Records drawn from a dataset
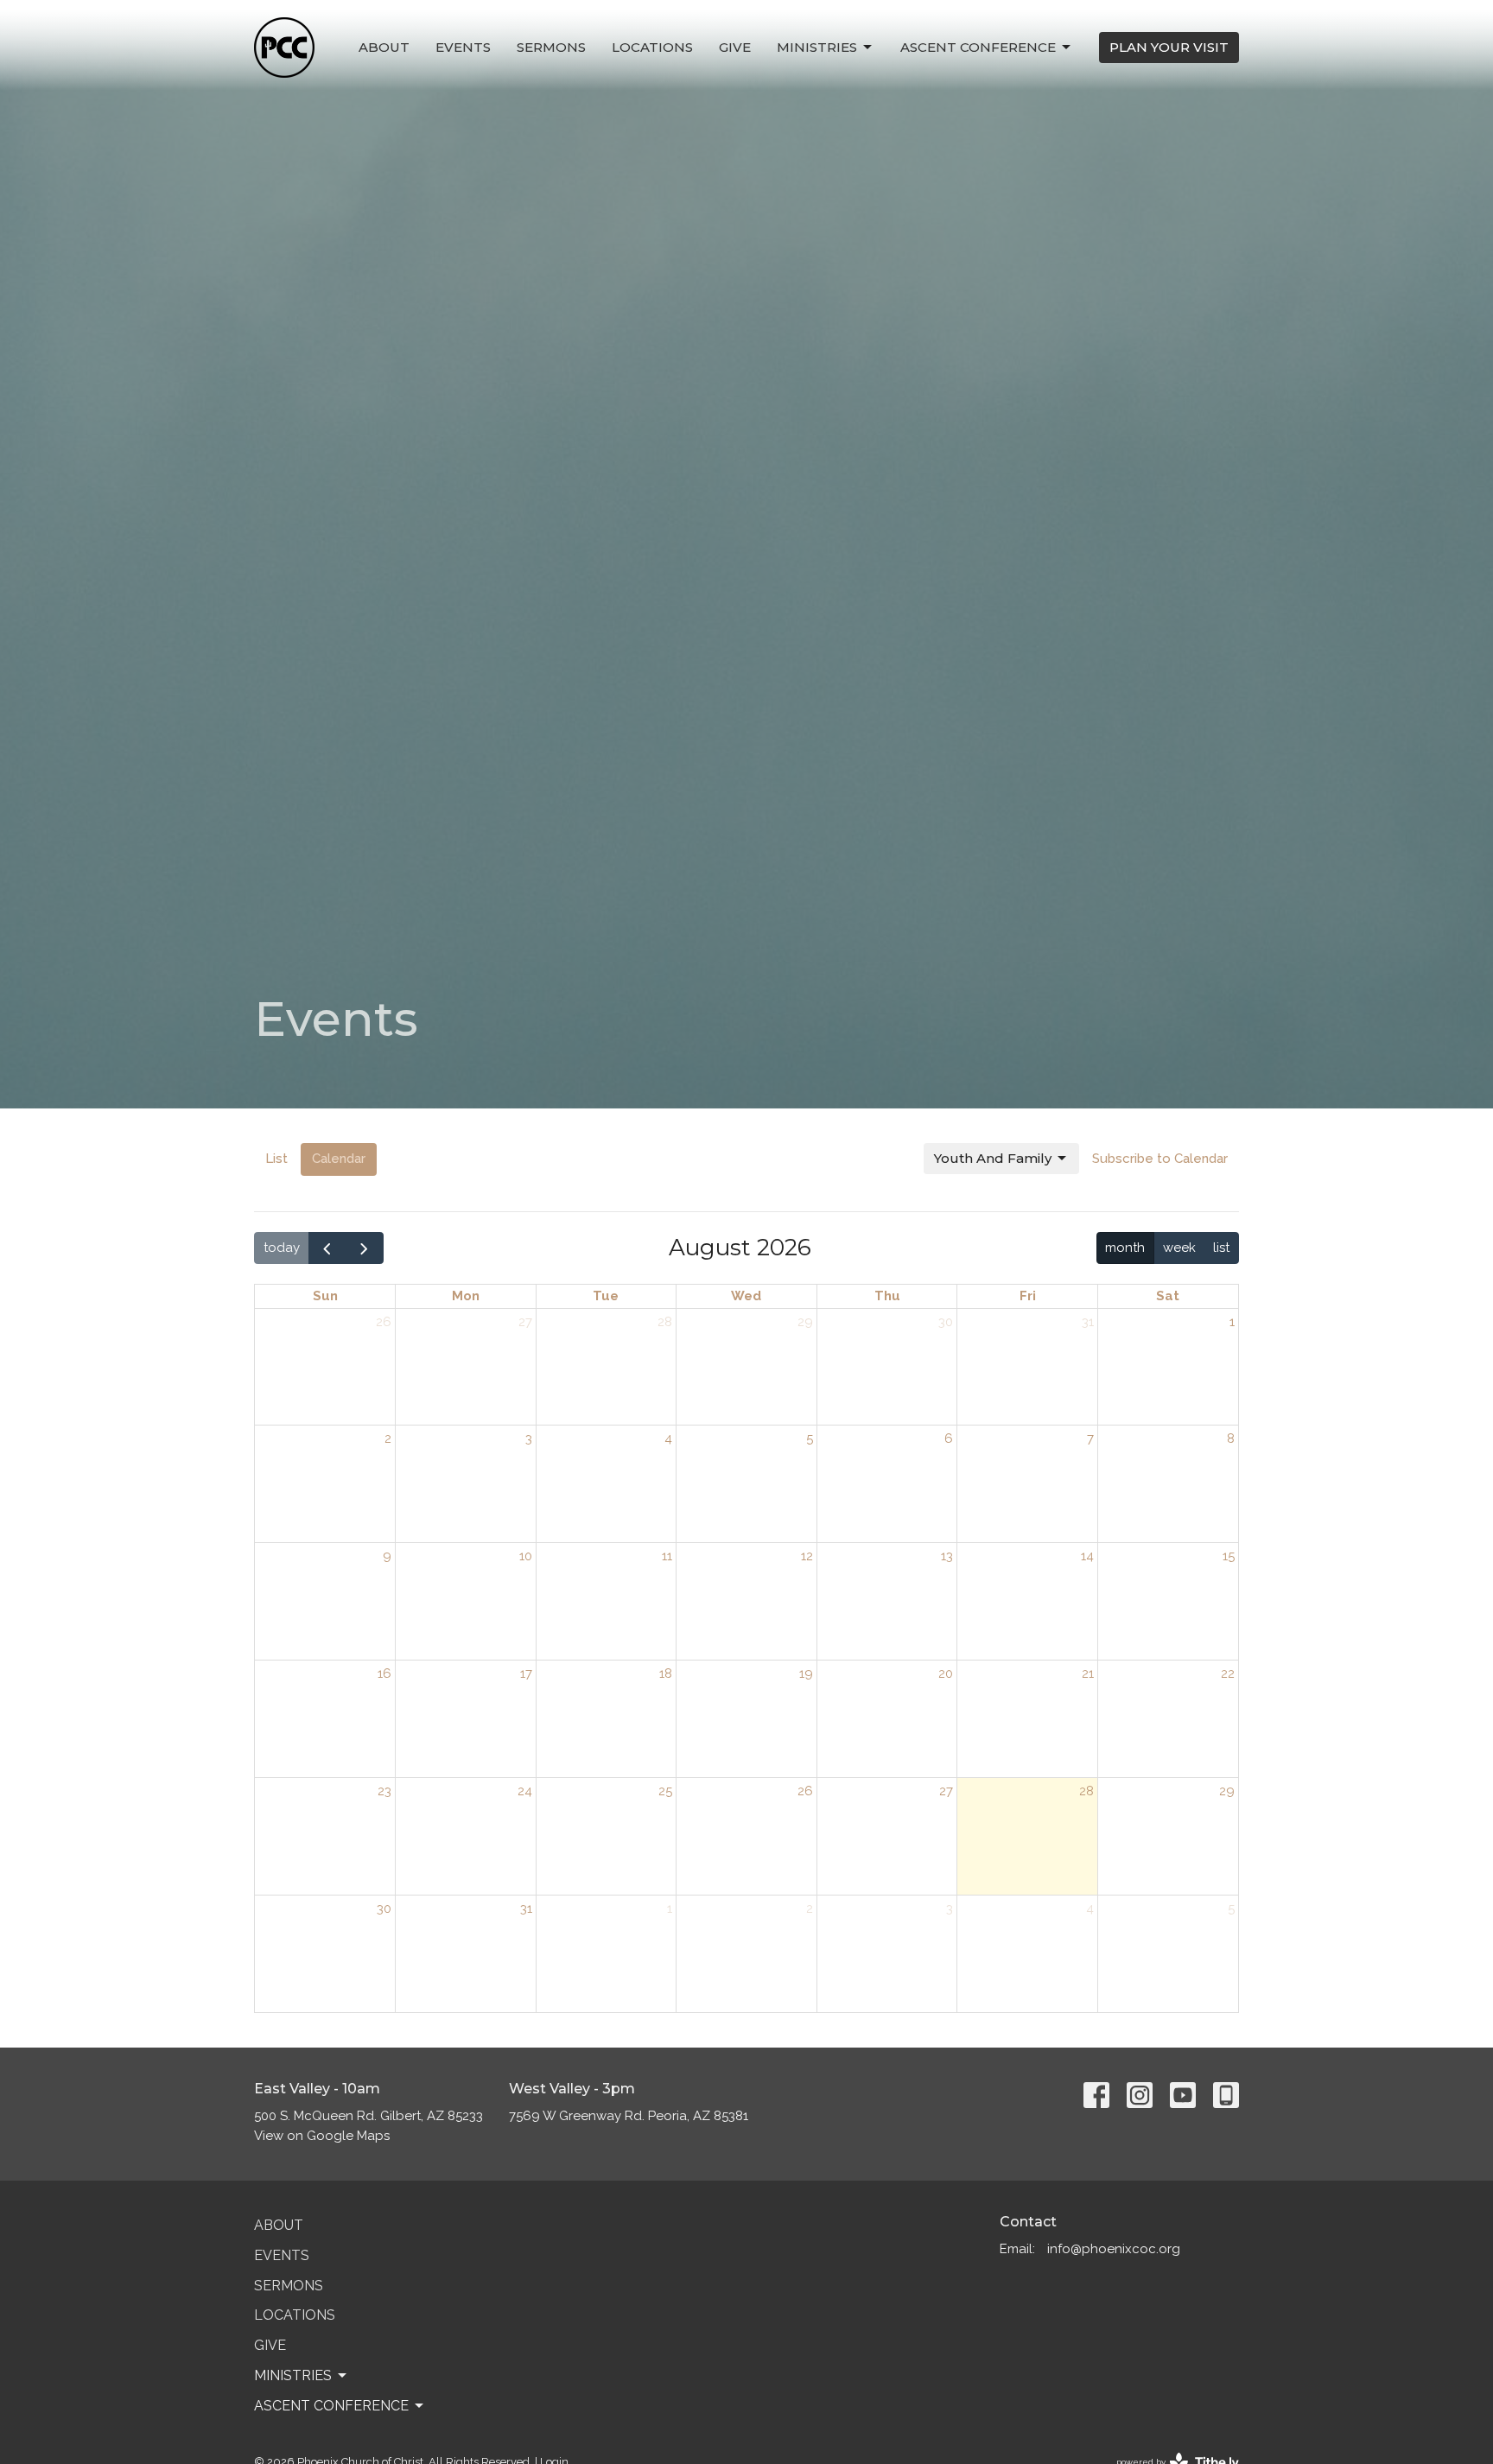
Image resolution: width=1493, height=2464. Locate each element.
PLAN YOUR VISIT (1169, 47)
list (1221, 1247)
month (1125, 1247)
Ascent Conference (978, 47)
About (384, 47)
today (282, 1247)
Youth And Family (992, 1158)
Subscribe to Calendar (1160, 1158)
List (276, 1158)
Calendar (338, 1158)
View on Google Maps (322, 2135)
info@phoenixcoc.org (1113, 2249)
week (1179, 1247)
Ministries (817, 47)
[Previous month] (327, 1248)
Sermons (551, 47)
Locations (652, 47)
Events (463, 47)
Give (735, 47)
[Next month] (365, 1248)
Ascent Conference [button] (331, 2405)
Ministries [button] (293, 2375)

- **TASK OBJECTIVE**
The required answer is a single number: how many lines above hold the string "Conference".

- **EXERCISE OUTPUT**
2